**WRITTEN TASK:**
Repeat the lines of the data below, starting at the line that contains "You are a GUI" and ending at the line that contains "poi-label-childcare-centre: ศูนย์พัฒนาเด็ก เล็กบ้านแม่กระต๋อม is", with both of those lines included.

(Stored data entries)
■ ■ ■ ■
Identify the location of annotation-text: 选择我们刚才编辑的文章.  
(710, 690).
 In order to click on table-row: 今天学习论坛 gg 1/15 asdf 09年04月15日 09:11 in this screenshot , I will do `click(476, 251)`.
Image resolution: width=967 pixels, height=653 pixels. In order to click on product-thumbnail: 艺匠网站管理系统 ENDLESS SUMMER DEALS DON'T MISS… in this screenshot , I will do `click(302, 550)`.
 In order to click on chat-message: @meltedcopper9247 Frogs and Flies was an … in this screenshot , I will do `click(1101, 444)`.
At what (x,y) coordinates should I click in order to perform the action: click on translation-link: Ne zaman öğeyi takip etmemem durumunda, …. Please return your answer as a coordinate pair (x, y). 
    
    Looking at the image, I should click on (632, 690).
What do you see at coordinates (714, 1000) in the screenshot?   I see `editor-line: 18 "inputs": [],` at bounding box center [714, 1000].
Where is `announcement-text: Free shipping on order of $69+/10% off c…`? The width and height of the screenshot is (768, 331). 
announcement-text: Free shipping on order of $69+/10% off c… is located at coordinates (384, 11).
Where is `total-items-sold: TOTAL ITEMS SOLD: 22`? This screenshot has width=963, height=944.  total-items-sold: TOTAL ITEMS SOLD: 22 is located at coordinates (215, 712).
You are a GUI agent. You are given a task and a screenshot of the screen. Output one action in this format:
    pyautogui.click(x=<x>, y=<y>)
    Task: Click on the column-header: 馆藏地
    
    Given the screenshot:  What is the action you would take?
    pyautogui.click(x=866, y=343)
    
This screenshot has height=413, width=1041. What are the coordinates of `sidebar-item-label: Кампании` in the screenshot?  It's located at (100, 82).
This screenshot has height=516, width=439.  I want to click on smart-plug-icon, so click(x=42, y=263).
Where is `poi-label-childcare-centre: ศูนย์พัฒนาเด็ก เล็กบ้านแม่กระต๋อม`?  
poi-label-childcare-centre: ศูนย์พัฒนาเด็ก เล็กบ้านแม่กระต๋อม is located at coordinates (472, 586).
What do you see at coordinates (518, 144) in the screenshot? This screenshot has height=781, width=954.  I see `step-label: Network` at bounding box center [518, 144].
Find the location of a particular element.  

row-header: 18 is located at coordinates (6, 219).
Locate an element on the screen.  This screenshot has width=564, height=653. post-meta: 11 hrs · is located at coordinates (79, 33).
■ ■ ■ ■
**PROBLEM SOLUTION:**
You are a GUI agent. You are given a task and a screenshot of the screen. Output one action in this format:
    pyautogui.click(x=<x>, y=<y>)
    Task: Click on the column-header: 馆藏地
    
    Given the screenshot:  What is the action you would take?
    pyautogui.click(x=866, y=343)
    
This screenshot has height=413, width=1041. What are the coordinates of `sidebar-item-label: Кампании` in the screenshot?  It's located at (100, 82).
This screenshot has height=516, width=439.  I want to click on smart-plug-icon, so click(x=42, y=263).
Where is `poi-label-childcare-centre: ศูนย์พัฒนาเด็ก เล็กบ้านแม่กระต๋อม`?  
poi-label-childcare-centre: ศูนย์พัฒนาเด็ก เล็กบ้านแม่กระต๋อม is located at coordinates (472, 586).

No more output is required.